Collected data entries
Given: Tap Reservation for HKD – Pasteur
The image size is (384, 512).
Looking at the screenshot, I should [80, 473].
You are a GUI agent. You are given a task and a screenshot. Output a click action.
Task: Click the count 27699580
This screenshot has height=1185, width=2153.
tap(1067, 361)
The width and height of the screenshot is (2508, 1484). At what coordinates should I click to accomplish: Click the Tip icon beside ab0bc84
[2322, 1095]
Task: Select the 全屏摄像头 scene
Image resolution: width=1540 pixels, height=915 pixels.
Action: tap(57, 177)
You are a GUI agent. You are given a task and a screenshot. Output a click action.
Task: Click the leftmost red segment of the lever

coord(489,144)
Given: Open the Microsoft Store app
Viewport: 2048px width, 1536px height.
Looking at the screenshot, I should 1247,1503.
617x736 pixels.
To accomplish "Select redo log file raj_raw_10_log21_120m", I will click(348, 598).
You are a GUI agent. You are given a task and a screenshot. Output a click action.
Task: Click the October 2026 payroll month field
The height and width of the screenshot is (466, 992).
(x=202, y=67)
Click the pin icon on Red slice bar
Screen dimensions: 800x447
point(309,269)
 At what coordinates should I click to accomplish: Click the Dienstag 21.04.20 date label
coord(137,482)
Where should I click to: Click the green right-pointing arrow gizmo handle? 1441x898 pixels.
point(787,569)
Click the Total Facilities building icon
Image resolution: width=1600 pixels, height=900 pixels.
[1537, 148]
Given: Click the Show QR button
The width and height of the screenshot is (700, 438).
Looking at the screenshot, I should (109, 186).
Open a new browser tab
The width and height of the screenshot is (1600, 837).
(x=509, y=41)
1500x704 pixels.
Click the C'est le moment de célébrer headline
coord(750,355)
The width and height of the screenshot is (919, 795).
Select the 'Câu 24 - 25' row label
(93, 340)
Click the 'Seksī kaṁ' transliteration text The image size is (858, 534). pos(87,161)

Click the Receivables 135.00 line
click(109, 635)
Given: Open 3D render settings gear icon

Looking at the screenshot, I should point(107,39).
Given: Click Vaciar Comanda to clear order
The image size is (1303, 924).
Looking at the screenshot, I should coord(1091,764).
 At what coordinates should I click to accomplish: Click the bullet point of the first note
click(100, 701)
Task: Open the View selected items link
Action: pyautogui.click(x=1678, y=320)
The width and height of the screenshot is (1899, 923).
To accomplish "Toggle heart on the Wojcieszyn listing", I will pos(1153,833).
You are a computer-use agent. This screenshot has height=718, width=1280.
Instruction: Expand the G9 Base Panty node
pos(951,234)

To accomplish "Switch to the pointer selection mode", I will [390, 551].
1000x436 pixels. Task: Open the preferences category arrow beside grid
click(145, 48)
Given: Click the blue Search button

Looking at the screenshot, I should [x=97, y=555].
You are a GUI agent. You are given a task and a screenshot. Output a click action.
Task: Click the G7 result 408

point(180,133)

* [ACTIVITY]: An exact copy is needed of the lines from the one containing "Given: Click the blue Search button" through the end of the records.

* [WRITTEN RESPONSE]:
Given: Click the blue Search button

Looking at the screenshot, I should [x=97, y=555].
You are a GUI agent. You are given a task and a screenshot. Output a click action.
Task: Click the G7 result 408

point(180,133)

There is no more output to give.